Trificante.
Athos Ronaldo Miralha da Cunha
Os jovens ficam com a maior naturalidade. E, no dia seguinte, a "ficada" da noite anterior é como se não tivesse acontecido. O que, aliás, é o óbvio, afinal, ficar não é assumir compromisso.
Permitam a minha incompreensão, eu sou meio sestroso com esse ímpeto juvenil. Conservador nas relações interpessoais e sossegado no meu canto. E até confesso uma certa ponta de inveja nesse "modus vivendi" dos adolescentes.
Na juventude nós ficávamos em uma conjuntura adversa. A minha geração foi jovem quando havia repressão. E muitos jovens ficaram... inclusive no xilindró. E outros ficaram e desapareceram e as notícias deles são confusas e contraditórias.
Nessa incipiente democracia brasileira os jovens ficam nas noites e os pais, como antigamente, ficam sem sono. Particularmente não antecipo tragédias nas improváveis peripécias dos embalos de sábado à noite. Sou conformado pela minha plausível condescendência. Acato pacientemente as evasivas respostas à s velhas e repetidas perguntas.
Afinal, o que é ficar? Até quando é ficar? Qual é o limite do fico? Eu posso ficar, mesmo com mais de 40 anos?
Entretanto, se o assunto é ficar, devemos retroceder ao dia 09 de janeiro de 1822. Há 181 anos veremos que D. Pedro foi um visionário. Muito tempo antes dessa galera que fica nas noites dos fins-de-semana, D. Pedro I foi o primeiro que ficou. E ficou com o Brasil. Sendo bem mais arrojado, corajoso e explícito, mandou avisar todo mundo com a célebre frase "Se é para o bem de todos e felicidade geral da nação diga ao povo que fico".
Concluímos que o termo "covarde" usado recentemente, pela falta de ousadia dos ex-presidentes, não se enquadra ao primeiro mandatário do Brasil após a independência.
Podemos creditar a D. Pedro essa controvertida história de fico.

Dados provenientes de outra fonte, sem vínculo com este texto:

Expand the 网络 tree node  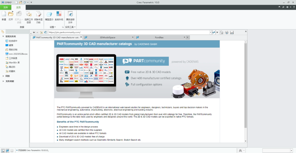tap(3, 76)
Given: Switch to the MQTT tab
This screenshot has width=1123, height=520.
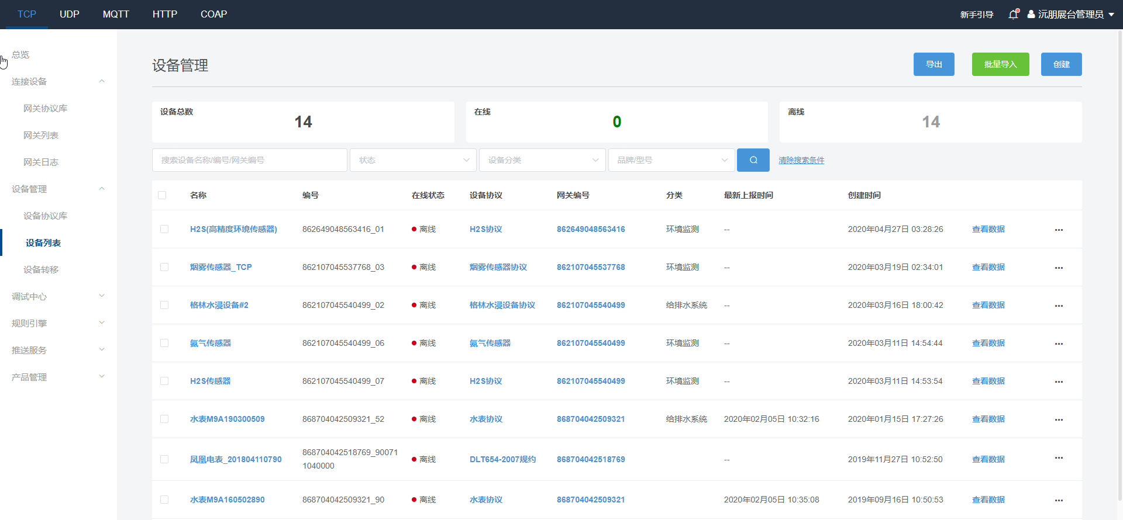Looking at the screenshot, I should coord(116,14).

Pensando bem... não sei seria uma boa idéia, mas não vamos, agora, culpar D. Pedro I por algumas improváveis e malsucedidas relações dos adolescentes do século XXI.
O certo é que o pequeno príncipe brasileiro ficou com o Brasil, com a Leopoldina, com a bailarina francesa Noémi Thierry, com a Domitila de Castro, que ele fez Marquesa de Santos, com a condessa e com praticamente qualquer mulher que visse pela frente.
Com esse baita nome "Pedro de Alcàntara Francisco António João Carlos Xavier de Paula Miguel Rafael Joaquim José Gonzaga Pascoal Cipriano Serafim de Bragança e Bourbon" podia usar um nome a cada duas semanas e fazer um enorme sucesso com a galera da corte. Fico imaginando uma formosa mucama, na cama, chamando o imperador de Pascoalzinho.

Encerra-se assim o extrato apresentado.